━━━ Ausgewählter Abschnitt

Gerade erst hatte in Brookmerland ein Kinderarzt eine Praxis eröffnet, in der Kassenpatienten nur behandelt werden, wenn sie die Rechnung privat bezahlen – und sich dann eventuell einen Teilbetrag von ihrer Krankenkasse erstatten lassen. Auch einige Kardiologen in Norden haben sich aus dem Kassensystem verabschiedet.
Jeder Arzt darf selbst entscheiden
Die Kassenärztliche Vereinigung betont das freie Wahlrecht jeden Arztes, ob er sich dem Kassensystem anschließt oder nicht. Doch ihr Sprecher Detlef Haffke sagt auch: „Die KVN wünscht sich natürlich, dass es eher in Richtung eines Kassenarztsitzes geht.“ Dies auch vor dem Hintergrund des allgemeinen Ärztemangels und weil 90 Prozent aller Patienten Kassenpatienten seien.

━━━━━━
━━━ Datenauszüge

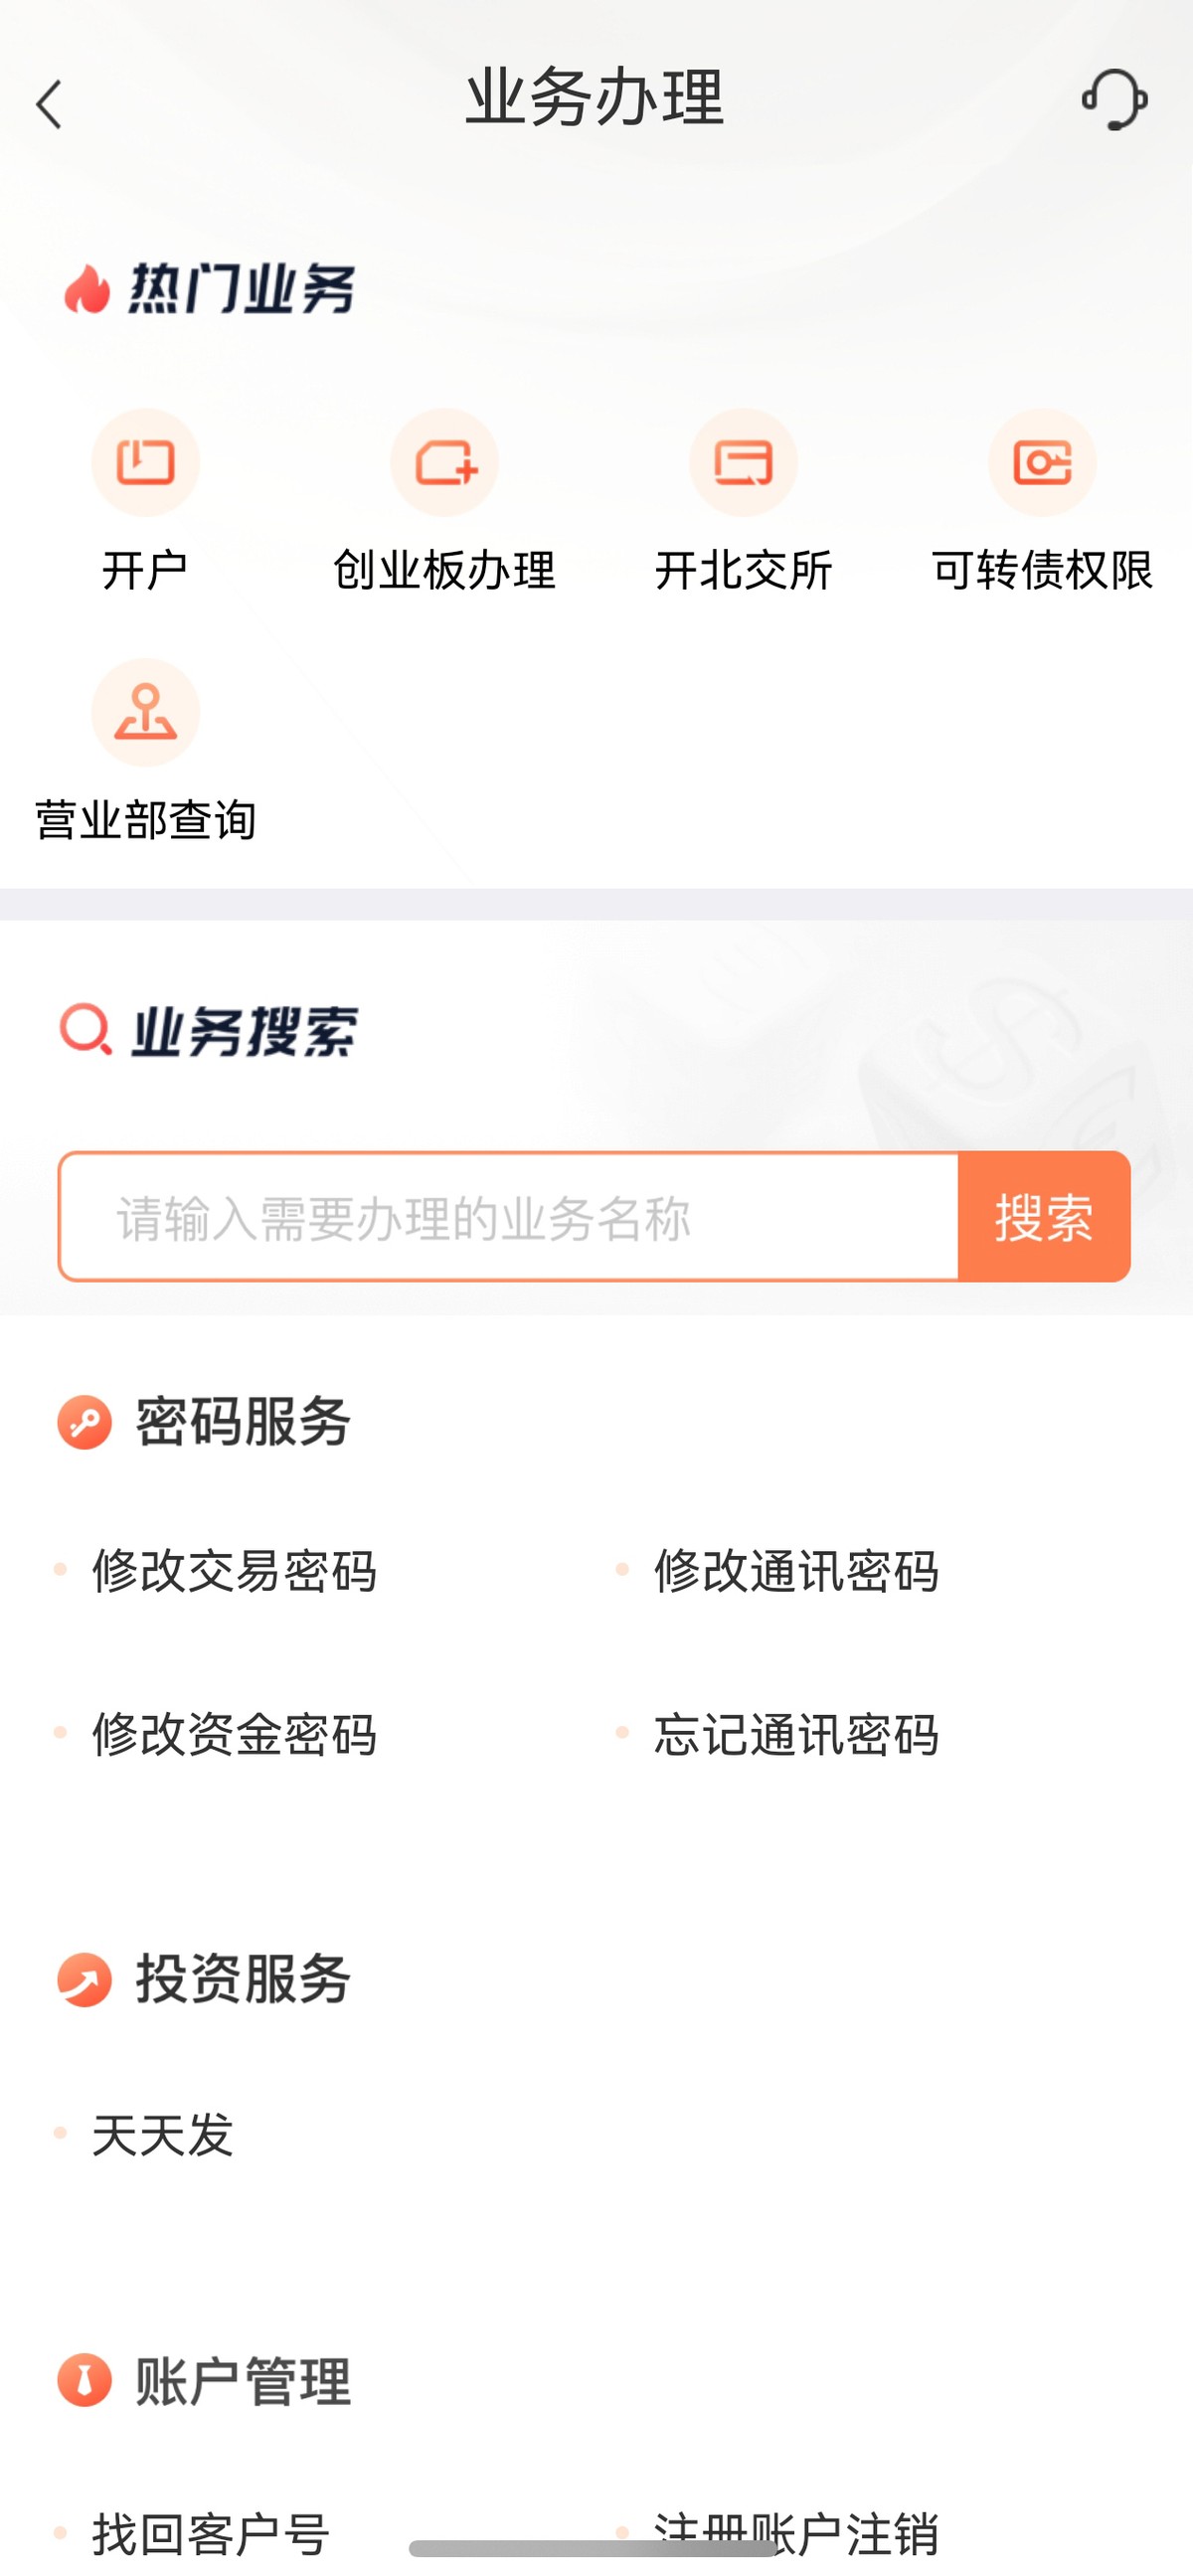Screen dimensions: 1193x2576
Task: Tap the back arrow icon
Action: (x=49, y=105)
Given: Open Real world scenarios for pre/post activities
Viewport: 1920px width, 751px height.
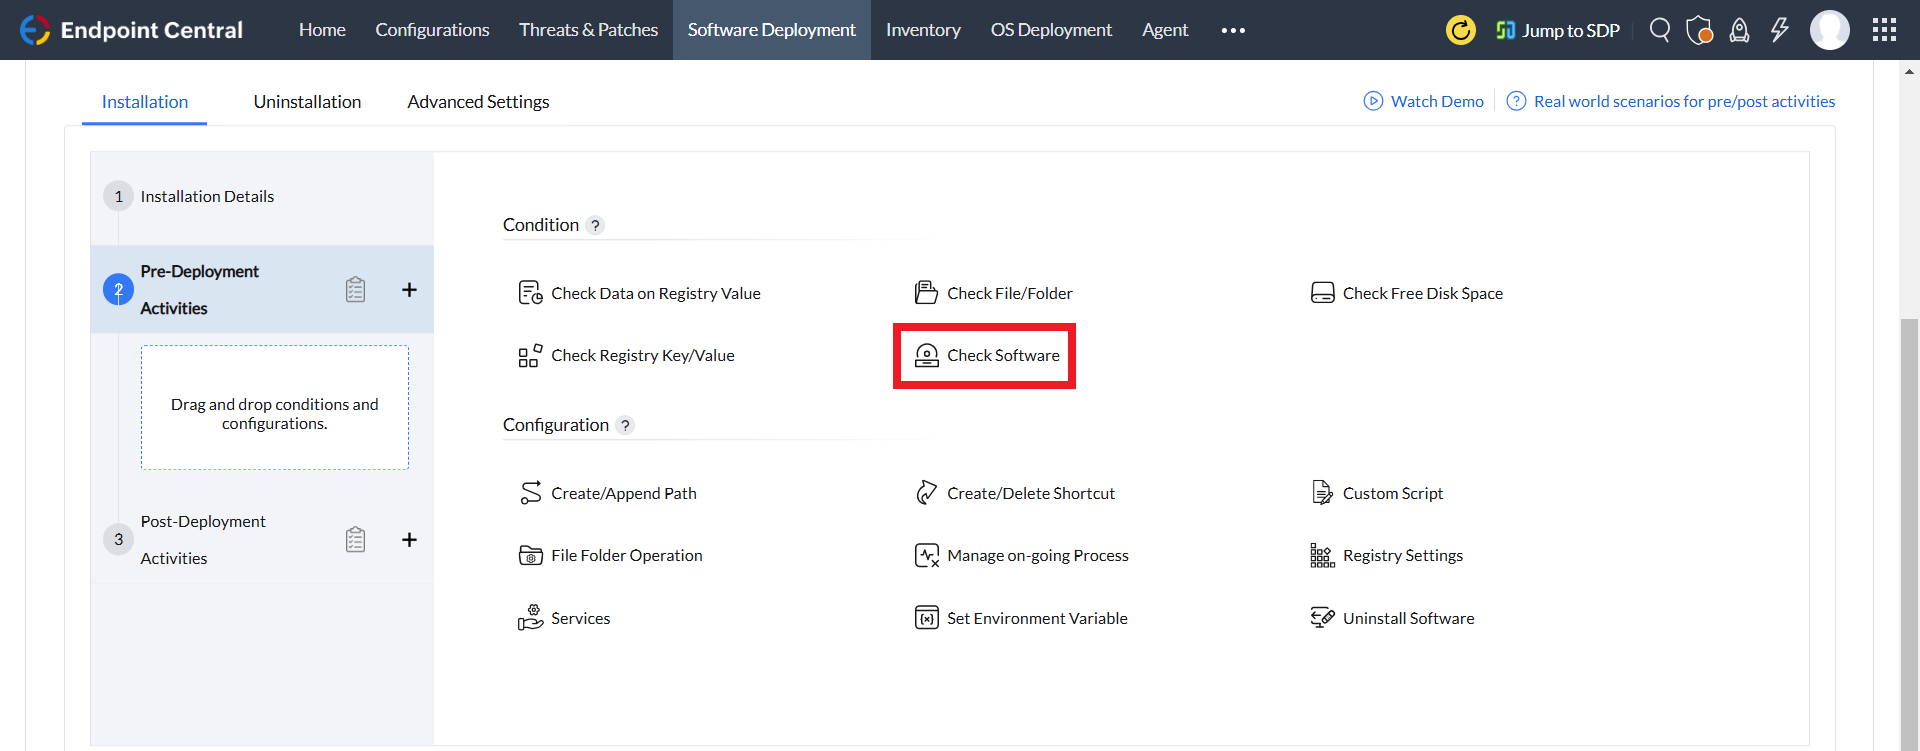Looking at the screenshot, I should coord(1684,102).
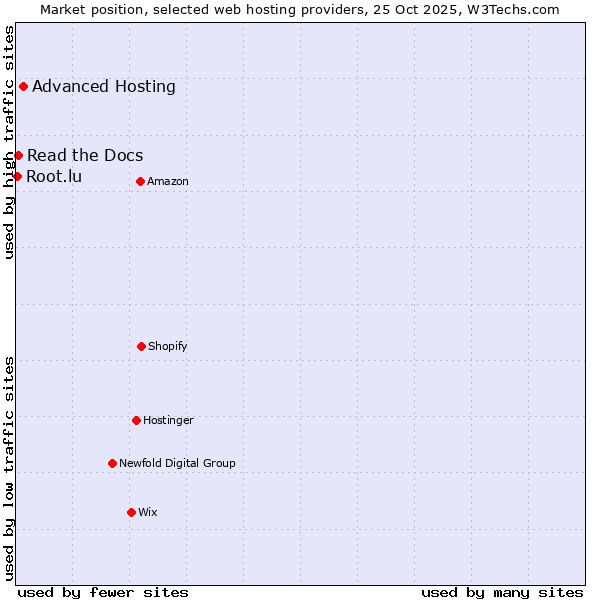Click the Newfold Digital Group label
This screenshot has width=600, height=600.
pyautogui.click(x=177, y=463)
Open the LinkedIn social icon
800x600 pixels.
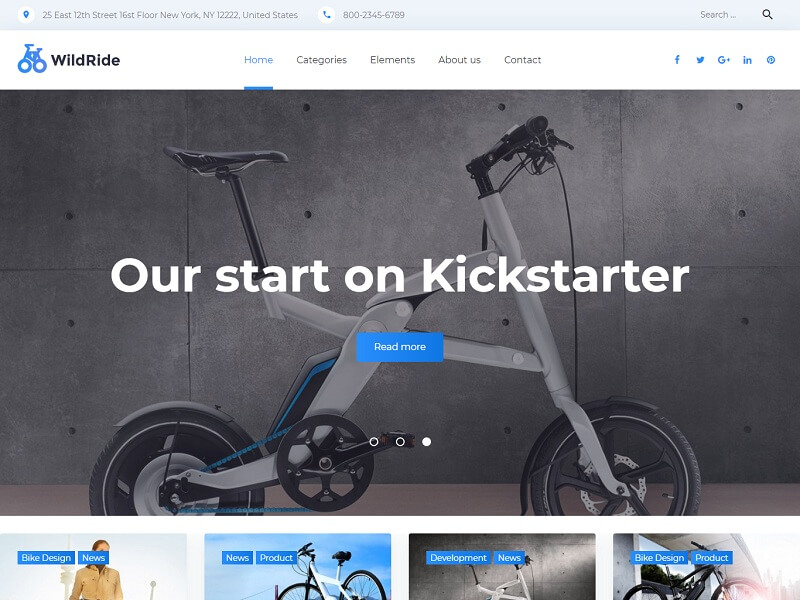[747, 60]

━━━━━━

## Verständnisfragen
1. Beantworten Sie zum Text über Ärzte und das Kassensystem diese Fragen:
(a) In welchem Ort hat gerade ein Kinderarzt eine Praxis eröffnet, in der Kassenpatienten nur bei privater Bezahlung behandelt werden?
(b) Wer ist Sprecher der Kassenärztlichen Vereinigung?
(c) Wie hoch ist laut Text der Anteil der Kassenpatienten an allen Patienten?
2. Schreiben Sie den Text über Ärzte und das Kassensystem nach seinem letzten Satz weiter.
Die Daten haben damit nichts zu tun.

## Nummerierte Lösungen
1.
(a) In Brookmerland.
(b) Detlef Haffke.
(c) 90 Prozent.

2.
Wie viele privatärztliche Praxen es im Landkreis Aurich und umzu tatsächlich gibt, vermag diese KVN nicht zu sagen. Denn Ärzte, die kein Geld von den Krankenkassen haben wollen, müssen sich nirgendwo anmelden. Doch gerade im Bereich der Kinder- und Jugendärzte gibt beispielsweise die Krankenkasse AOK Entwarnung. Ihr zufolge seien im Landkreis 17 Ärzte gemeldet, das entspreche einer Versorgungsquote von 120 Prozent. Neue Kassenarztsitze würden damit nicht genehmigt. Private Praxen jedoch unterliegen nicht der Genehmigungspflicht.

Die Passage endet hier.